An optimal drug-delivery formulation should be biocompatible, specific to the target site, avoid enzymatic degradation, provide optimal drug loading and release, and be cost-effective. The nanomaterials, with their small size, unique physicochemical characteristics, and diverse therapeutic potential, have shown a lot of promise in the past decade. In this chapter, the authors provide a comprehensive summary of the common state-of-the-art nanoparticle (NP)-based approaches currently being considered for clinical applications. NPs can overcome the limitations of existing therapies and biological barriers (systemic, microenvironmental, and cellular); especially the latter that accounts for the heterogeneity in patient populations. Broadly, nanoparticles may be organic or inorganic. The organic nanoparticles include liposomes, micelles, dendrimers, and polymer-based, while the inorganic group can be classified into gold, silica, carbon nanotubes, and quantum dots.
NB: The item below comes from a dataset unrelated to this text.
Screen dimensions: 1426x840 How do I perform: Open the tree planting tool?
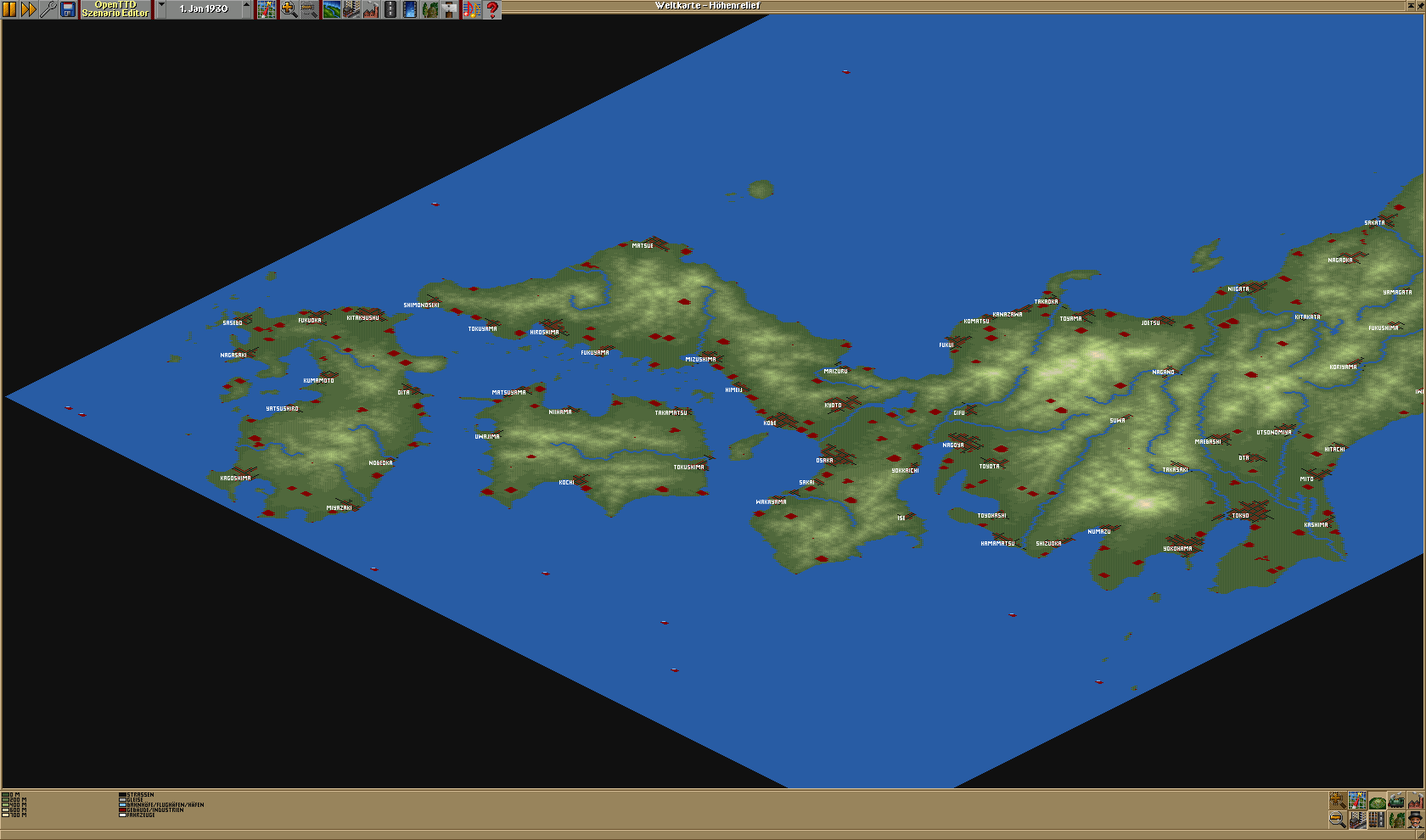(x=430, y=9)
NP-based therapies have been extensively studied in various diseases, especially in cancer. Some NP-based delivery systems against cancer are already approved by the Food and Drug Administration (FDA) for drugs such as Taxol, Carboplatin, and Cerubidine. The knowledge of this field is still limited regarding the interactions between nanomaterials and the immune system. There have been potentially fruitful findings, but they mostly have been experimental. Cellular origin, drug loading, and target specificity have to be extensively studied before they can be broadly employed in tumor therapy as the next generation of nanomaterials. One major limitation of using lipid nanoparticles for drug delivery is the scarcity. How the excipient itself is metabolized or excreted is also currently an area of investigation. The unknown health hazards and toxic effects and the absence of proper regulatory protocols are the primary roadblocks in the practical application of NPs. The complexity of many diseases as well as particular tissues such as the brain require multidisciplinary team efforts.